§ **Entries supplied**:
---

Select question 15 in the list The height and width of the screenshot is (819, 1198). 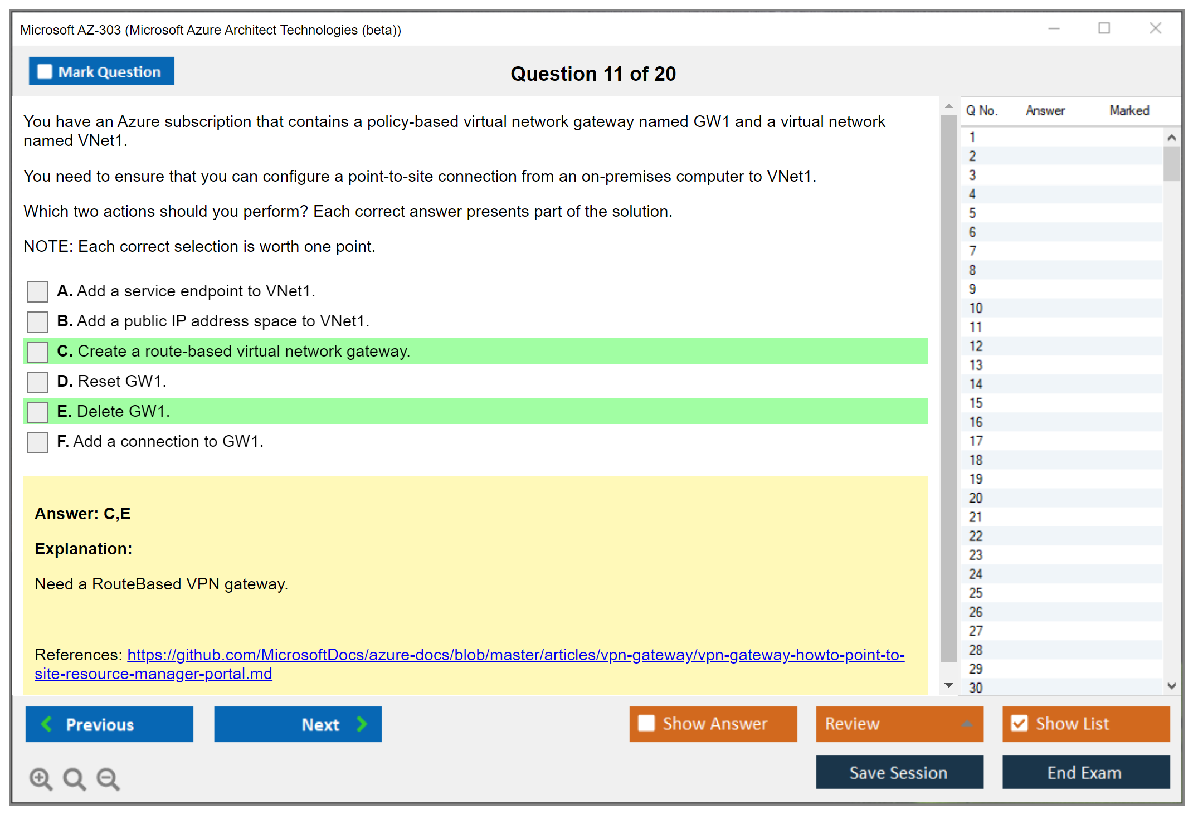976,403
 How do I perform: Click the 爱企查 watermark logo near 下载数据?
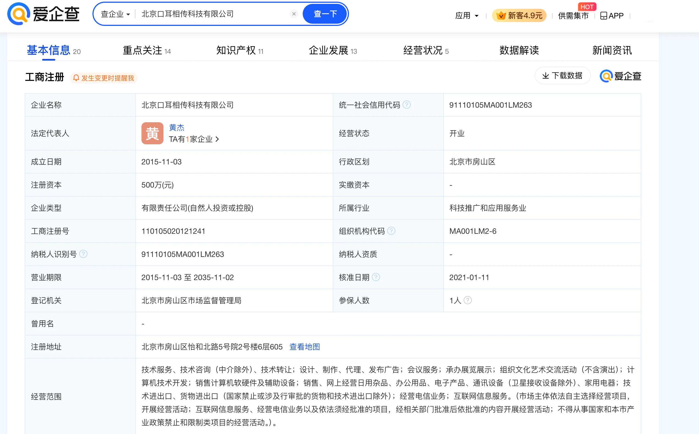620,76
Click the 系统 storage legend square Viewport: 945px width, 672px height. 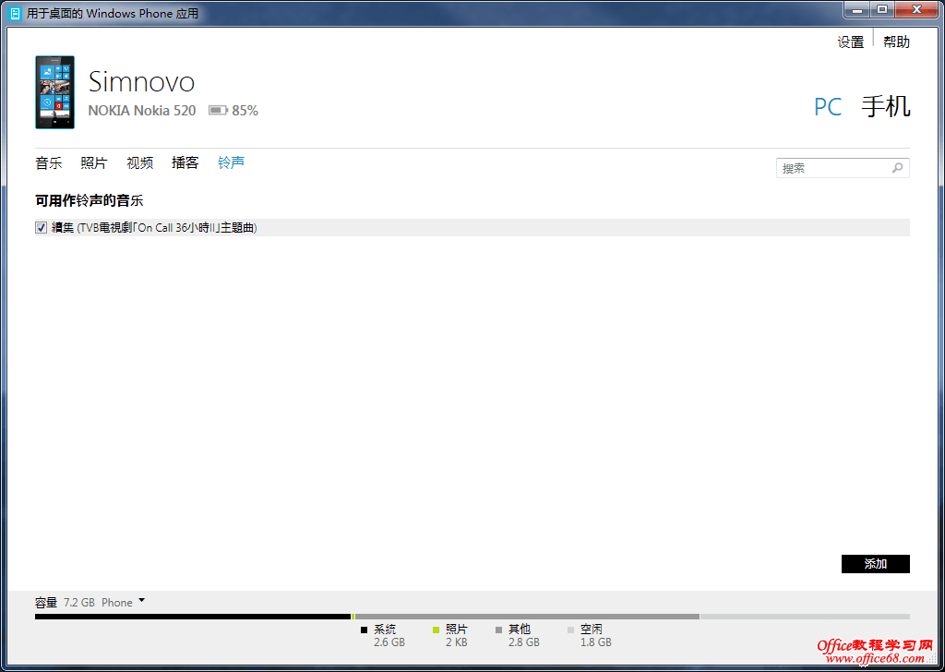point(364,629)
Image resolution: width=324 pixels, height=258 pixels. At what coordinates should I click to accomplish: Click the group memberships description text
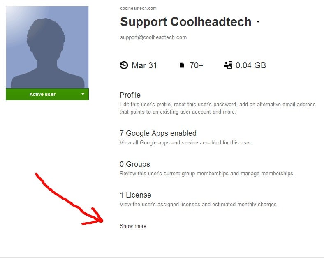tap(207, 173)
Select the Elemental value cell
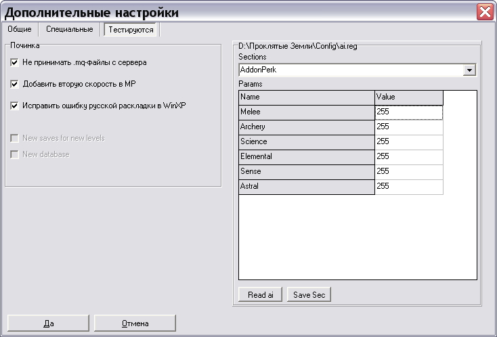 pyautogui.click(x=408, y=156)
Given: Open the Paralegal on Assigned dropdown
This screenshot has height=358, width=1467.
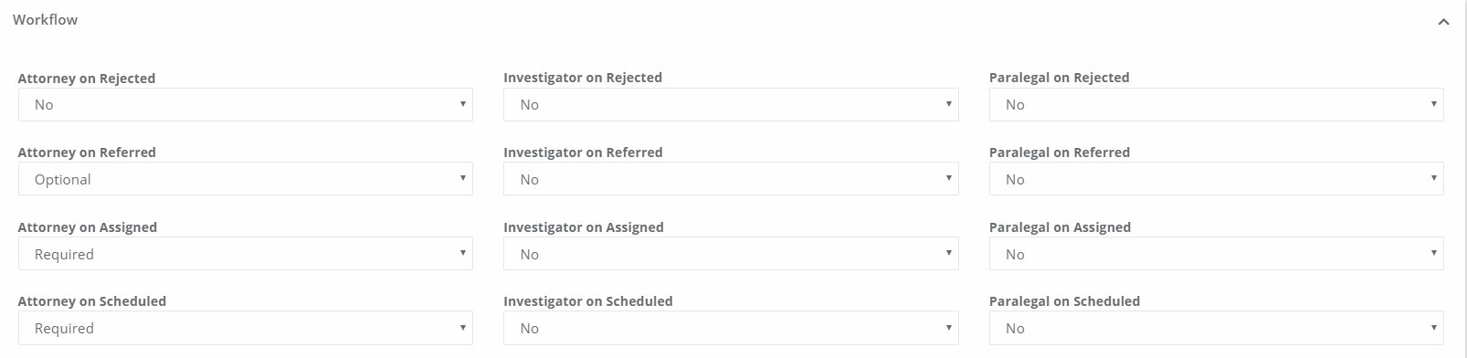Looking at the screenshot, I should pyautogui.click(x=1217, y=254).
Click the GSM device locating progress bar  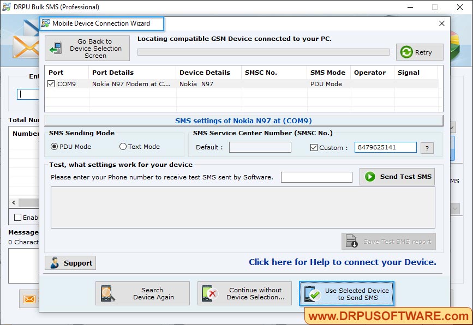264,51
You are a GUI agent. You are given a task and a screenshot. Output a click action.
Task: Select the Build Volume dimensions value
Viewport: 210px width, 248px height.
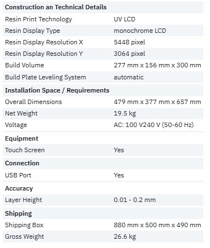157,65
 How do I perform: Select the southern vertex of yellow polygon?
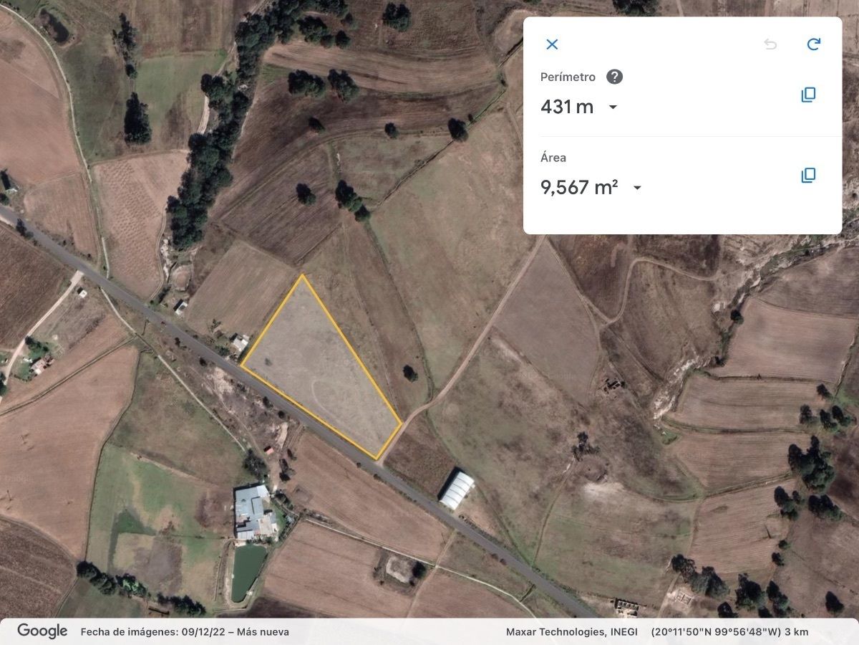click(x=377, y=459)
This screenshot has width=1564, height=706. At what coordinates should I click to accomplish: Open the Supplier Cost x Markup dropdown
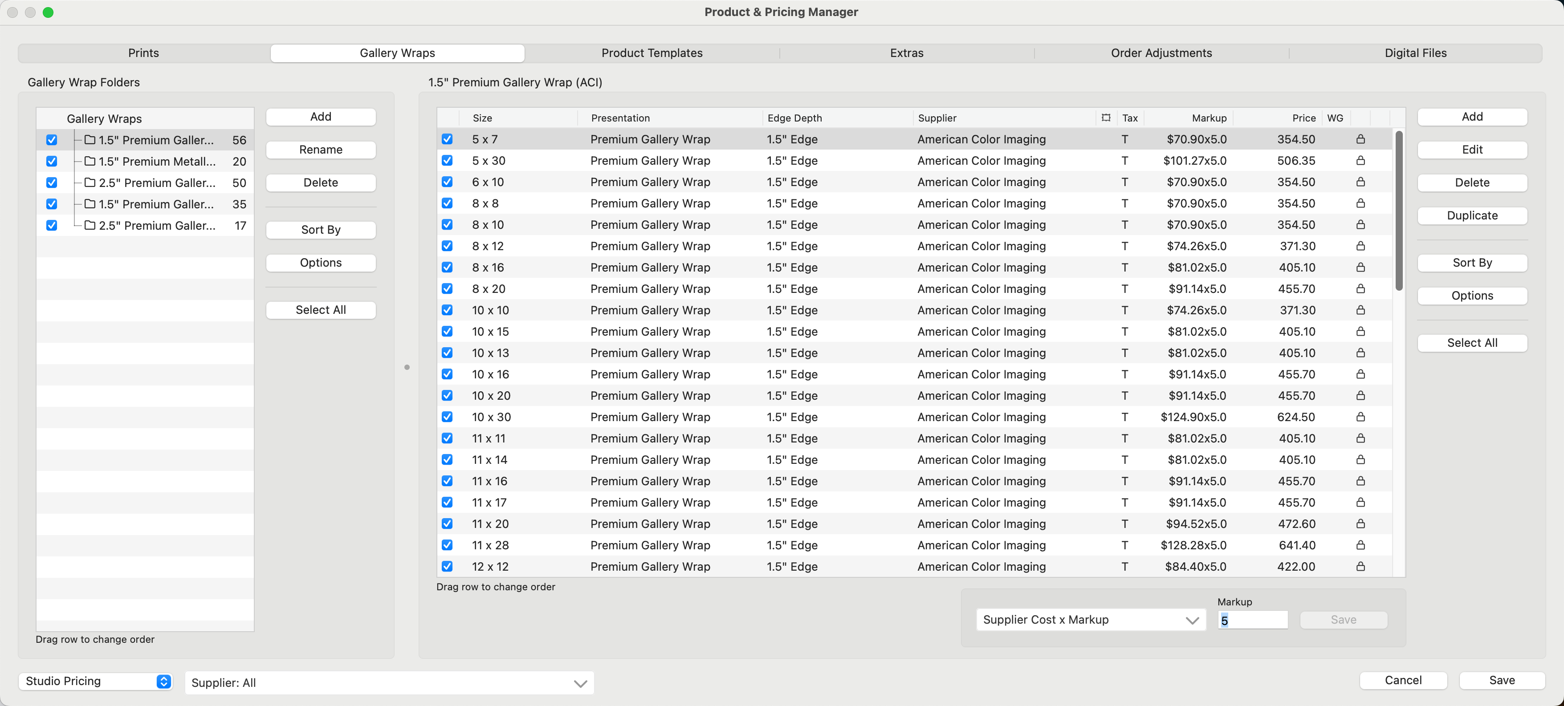pyautogui.click(x=1090, y=620)
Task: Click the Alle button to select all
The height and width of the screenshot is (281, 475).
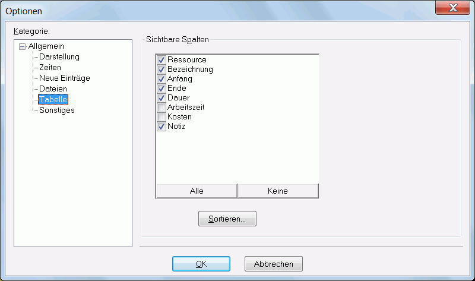Action: point(197,191)
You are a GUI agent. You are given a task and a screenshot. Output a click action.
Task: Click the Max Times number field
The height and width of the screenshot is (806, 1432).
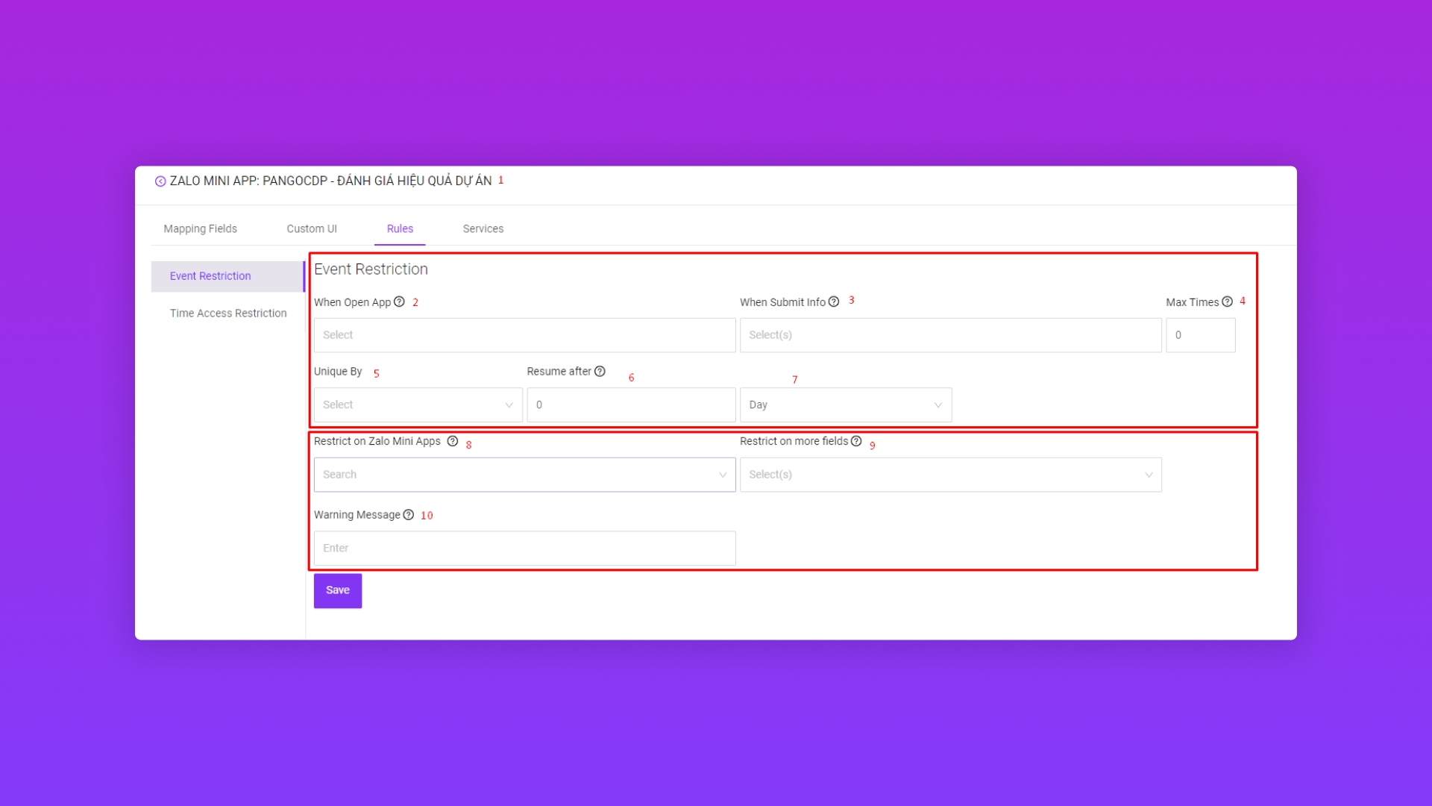click(x=1200, y=335)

---

§ **Objective**: Please render the lines of the records as a Markdown table with the columns Row and Line, starting with the line that contains "Task: Click the Alle button to select all" and going on through the line that contains "Action: point(197,191)". Include only those lines, skip any blank lines, and leave the pictures out.

§ **Problem solution**:
| Row | Line |
|---|---|
| 1 | Task: Click the Alle button to select all |
| 2 | The height and width of the screenshot is (281, 475). |
| 3 | Action: point(197,191) |